The movement for medical cannabis owes its very existence to the LGBTQ community, but it's a history most people are not aware of.
California was the first state in the nation to legalize medical cannabis when proposition 215 was passed in 1996. Steve DeAngelo, author of "The Cannabis Manifesto" called the event the "spark that set off the medicinal cannabis movement." The measure didn't just pop up out of nowhere. Dennis Peron, a Vietnam war veteran, AIDS activist, and Proposition 215 co-author got to work on legalizing medical cannabis after a police raid on his home. During the law enforcement action, police seized four ounces of cannabis; not uncommon, but it wasn't there for fun.

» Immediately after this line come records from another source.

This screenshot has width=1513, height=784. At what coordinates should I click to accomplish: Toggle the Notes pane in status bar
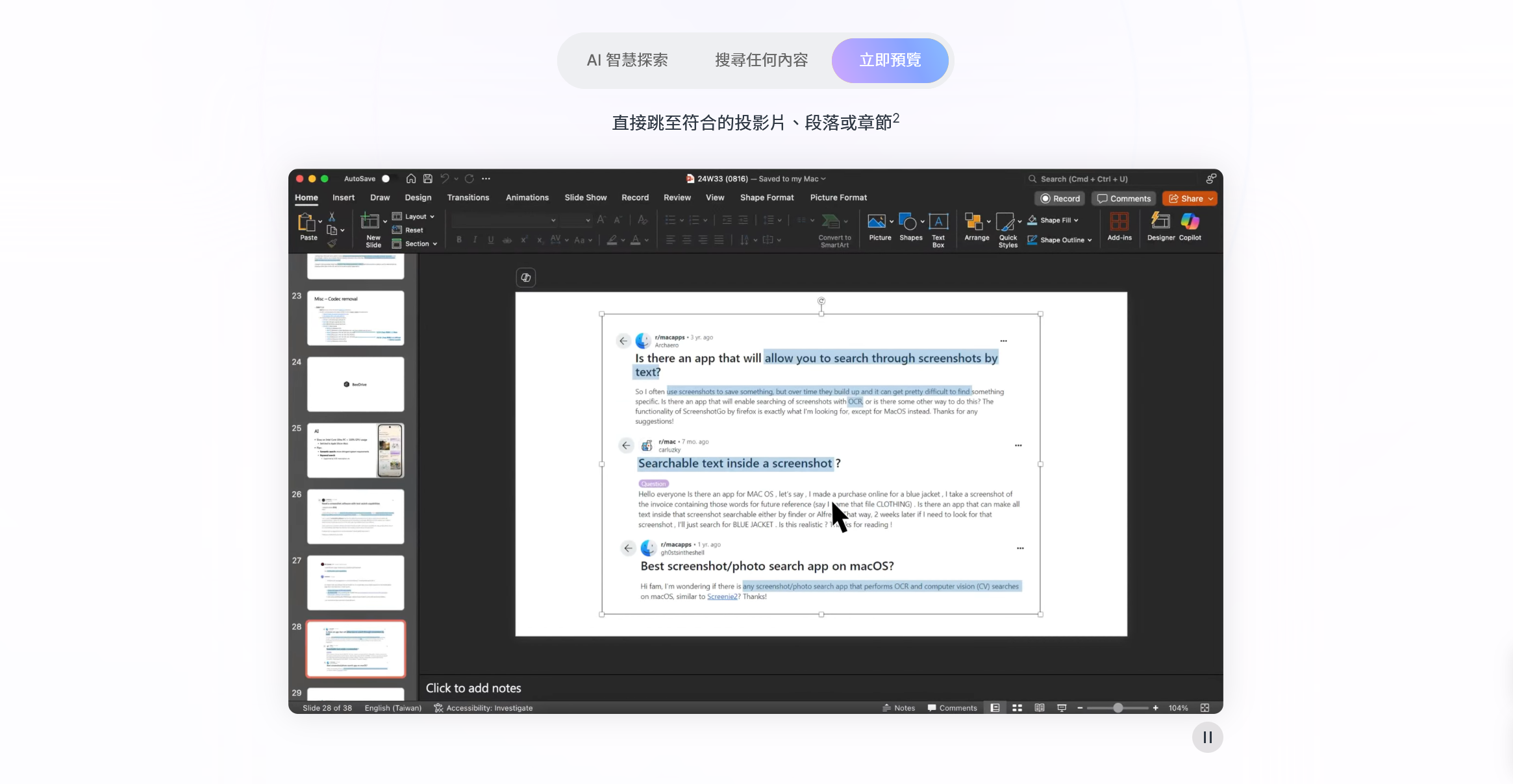(899, 708)
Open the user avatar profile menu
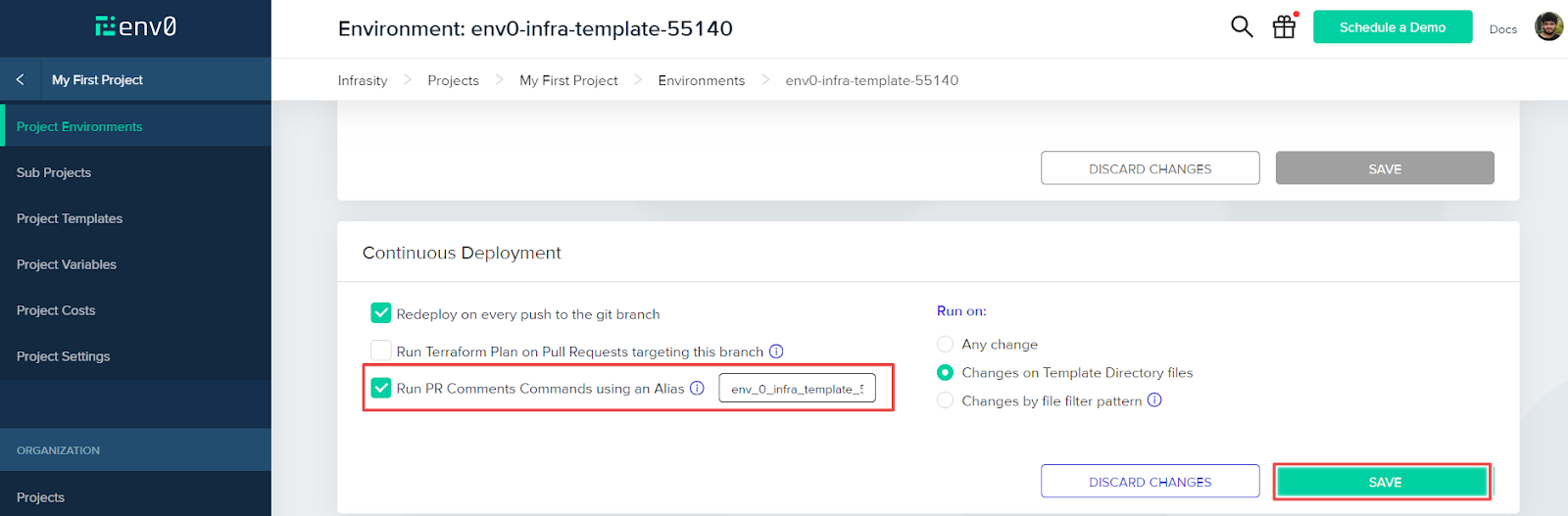Screen dimensions: 1568x516 pos(1548,27)
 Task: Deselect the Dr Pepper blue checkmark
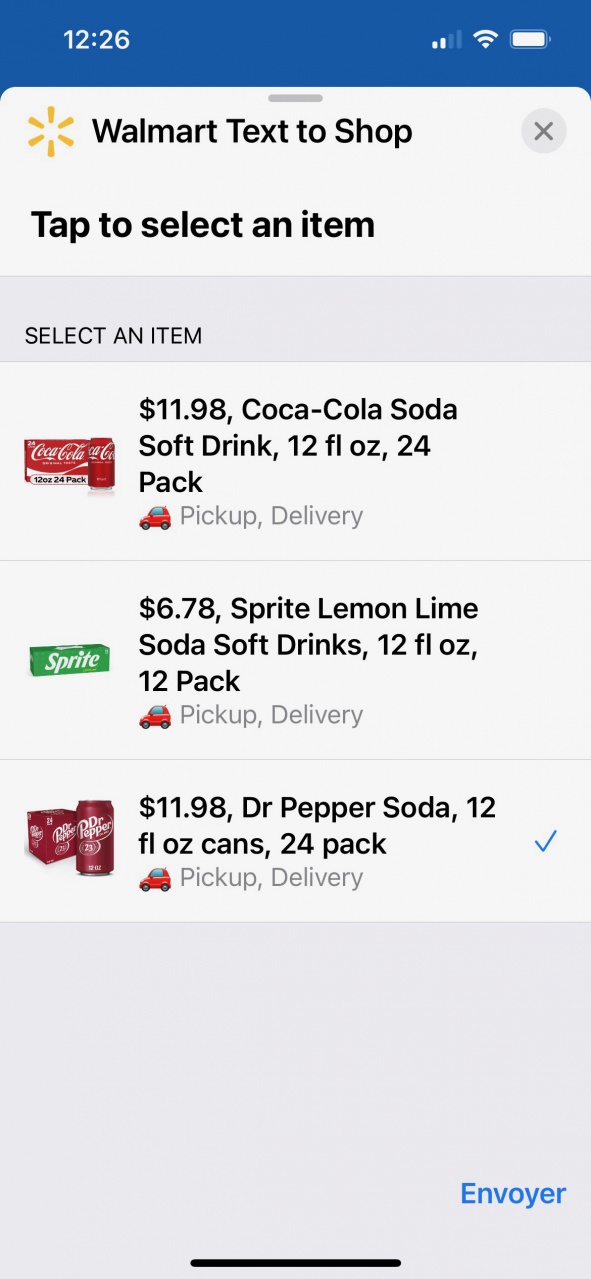[x=545, y=842]
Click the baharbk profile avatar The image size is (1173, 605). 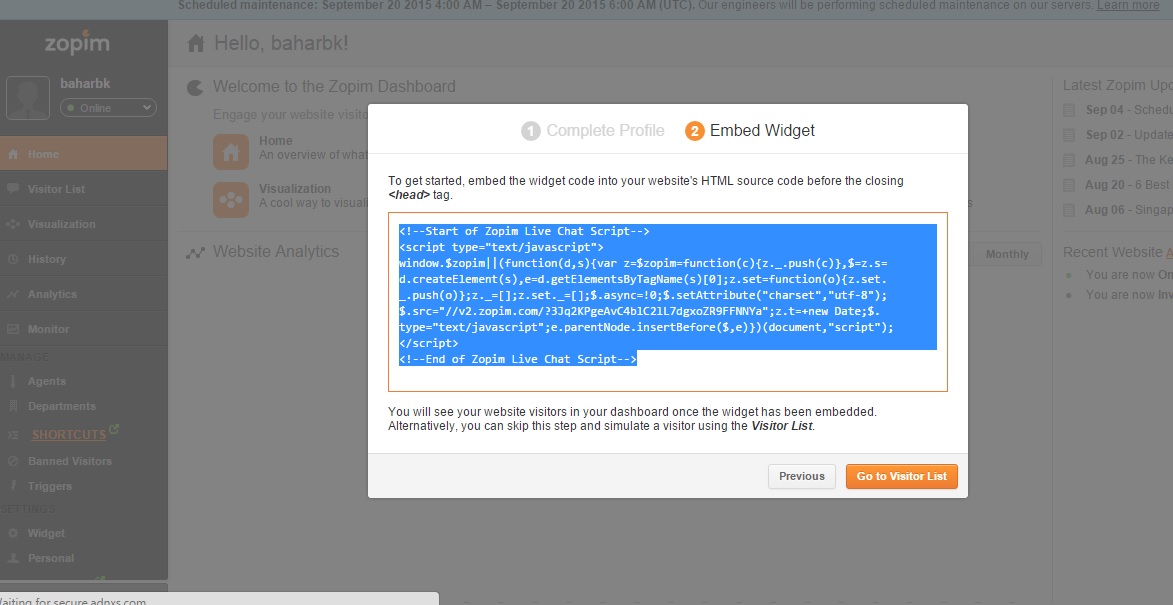[28, 98]
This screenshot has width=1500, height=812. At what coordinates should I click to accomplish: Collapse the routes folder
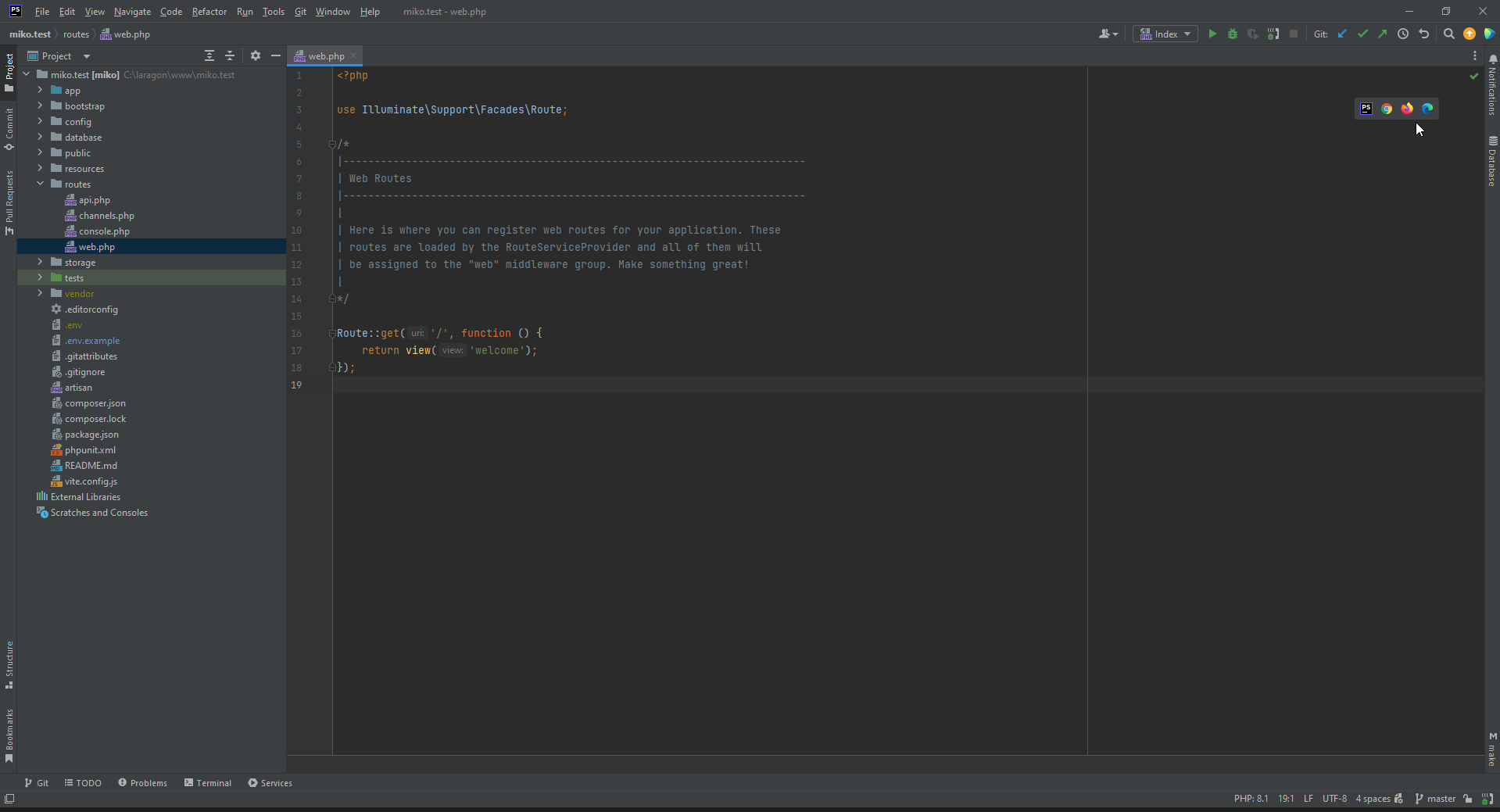pos(40,184)
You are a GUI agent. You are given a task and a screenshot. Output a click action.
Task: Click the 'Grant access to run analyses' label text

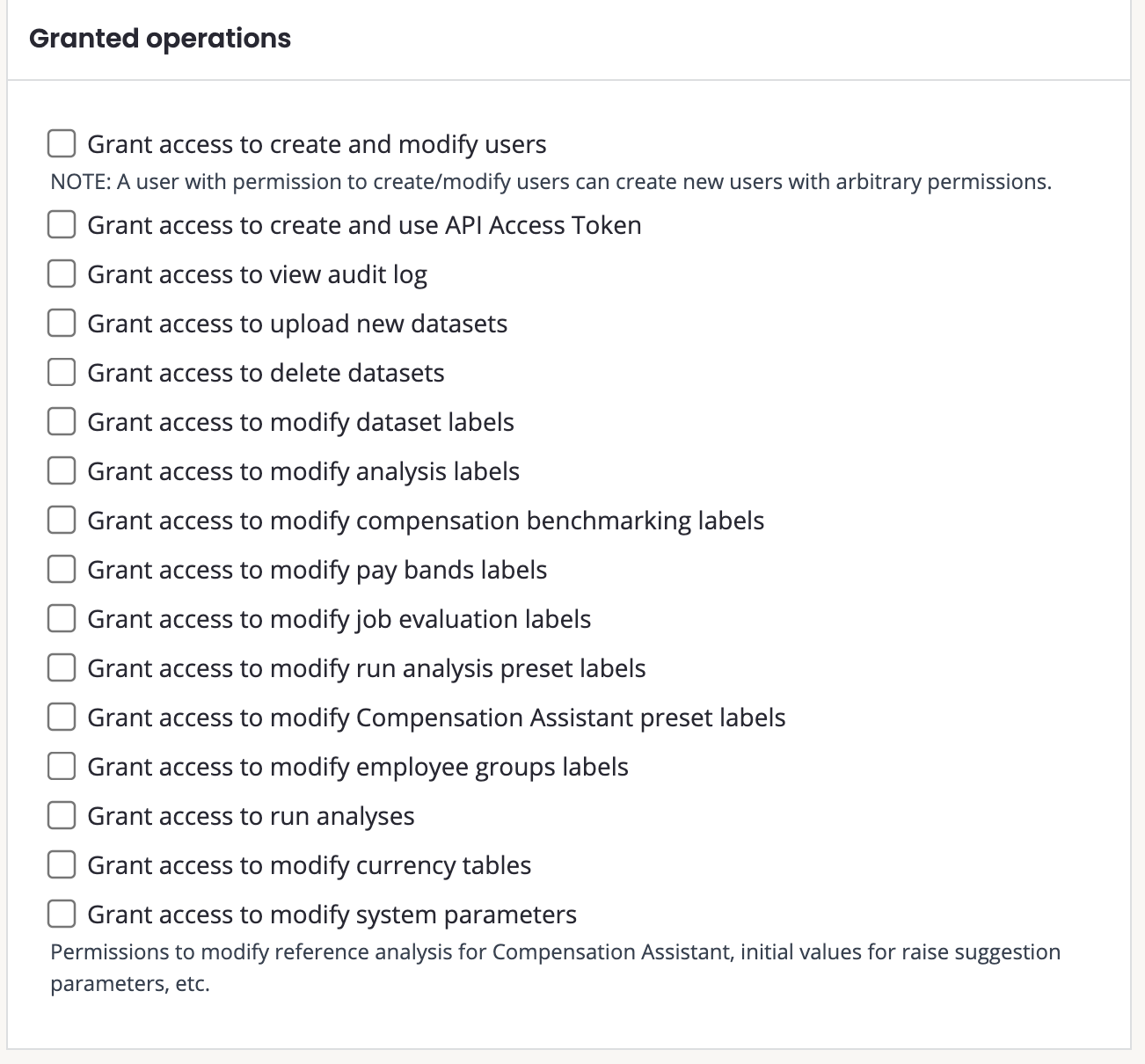(251, 816)
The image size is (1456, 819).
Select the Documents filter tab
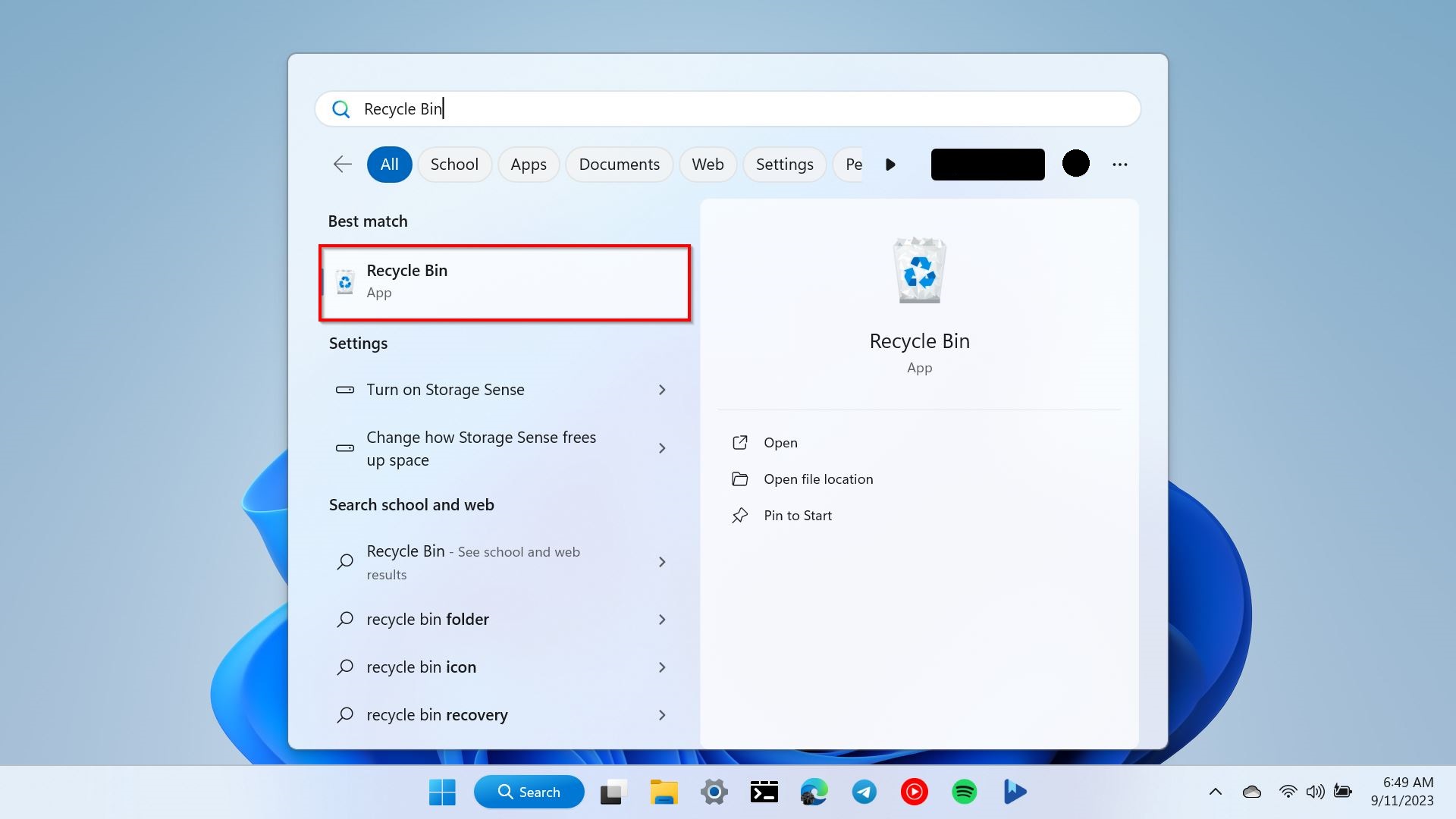pos(619,164)
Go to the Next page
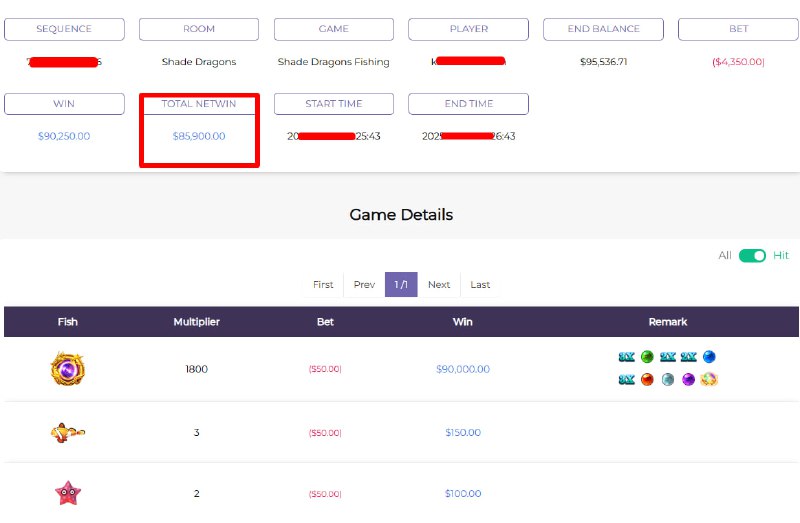The height and width of the screenshot is (523, 800). point(439,285)
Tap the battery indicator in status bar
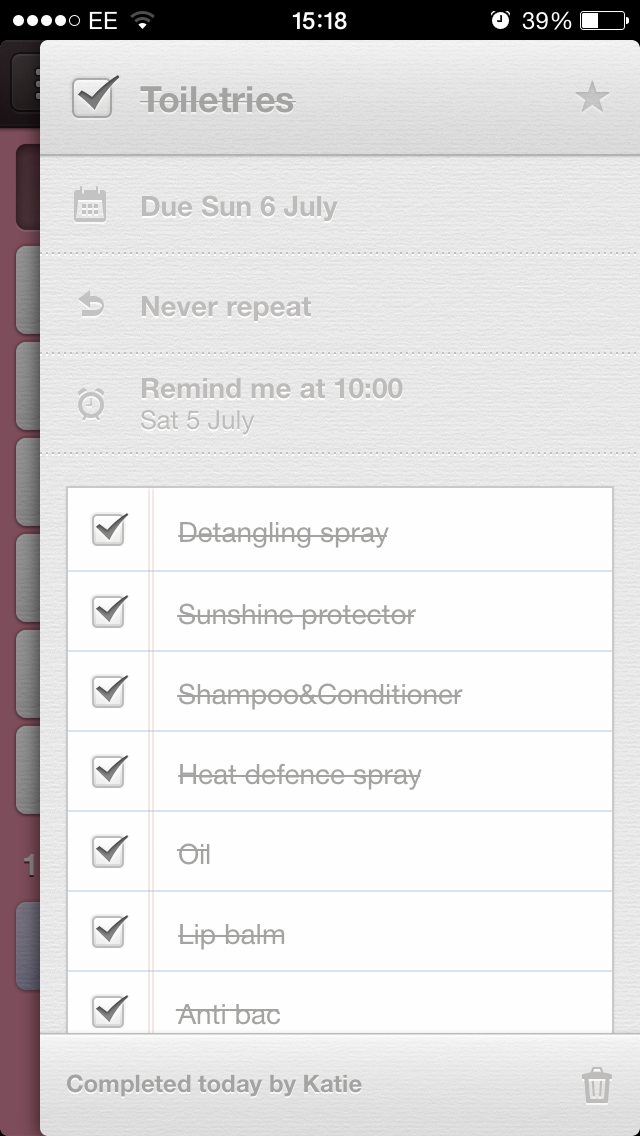 (x=602, y=20)

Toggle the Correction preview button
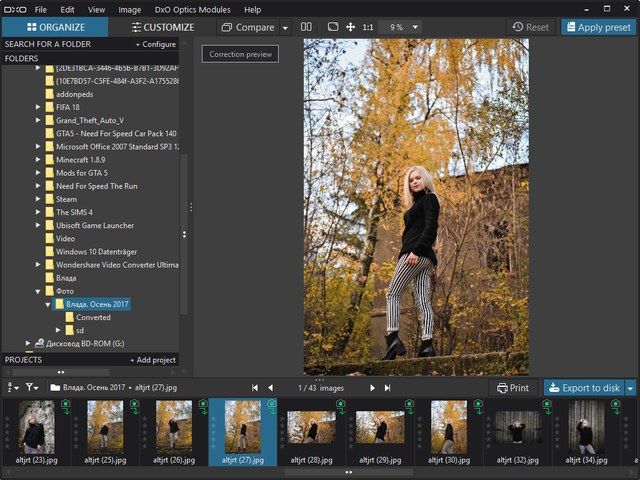[x=240, y=54]
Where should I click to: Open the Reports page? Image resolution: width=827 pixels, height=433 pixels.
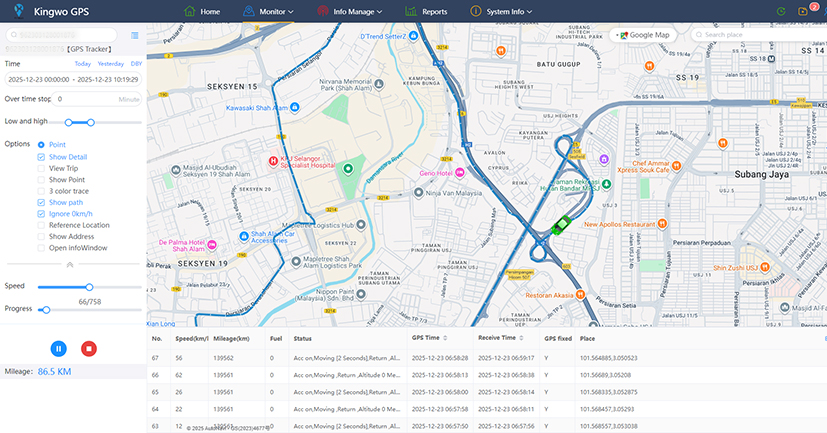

The cannabis in the home was there because Peron's best friend and partner Jonathan West was dying of AIDS. Today's powerful antiretroviral drugs for AIDS treatment did not exist in the 1990s, and West had been managing his AIDS-related pain by the use of cannabis. The police raid led to a court case that resulted in the legal recognition that cannabis has medicinal value.
(Image of Dennis Peron)
West, who died 2 weeks after his day in court, became a symbol of hope for patients who felt they had no alternative but cannabis. With the passing of proposition 215, the door was open to widespread cannabis reform. The confluence of the AIDS epidemic, increased rights for LGBTQ individuals, and medical cannabis have created a phenomenon.
From the start, the LGBTQ community has been instrumental in bringing cannabis’s life-enhancing potential to light. We’ve seen the community’s impact on cannabis activism in entertainment, politics, and more, as well as for the HIV/AIDs epidemic. If bringing more exposure to the medical benefits of cannabis means being more inclusive as a society, everybody wins.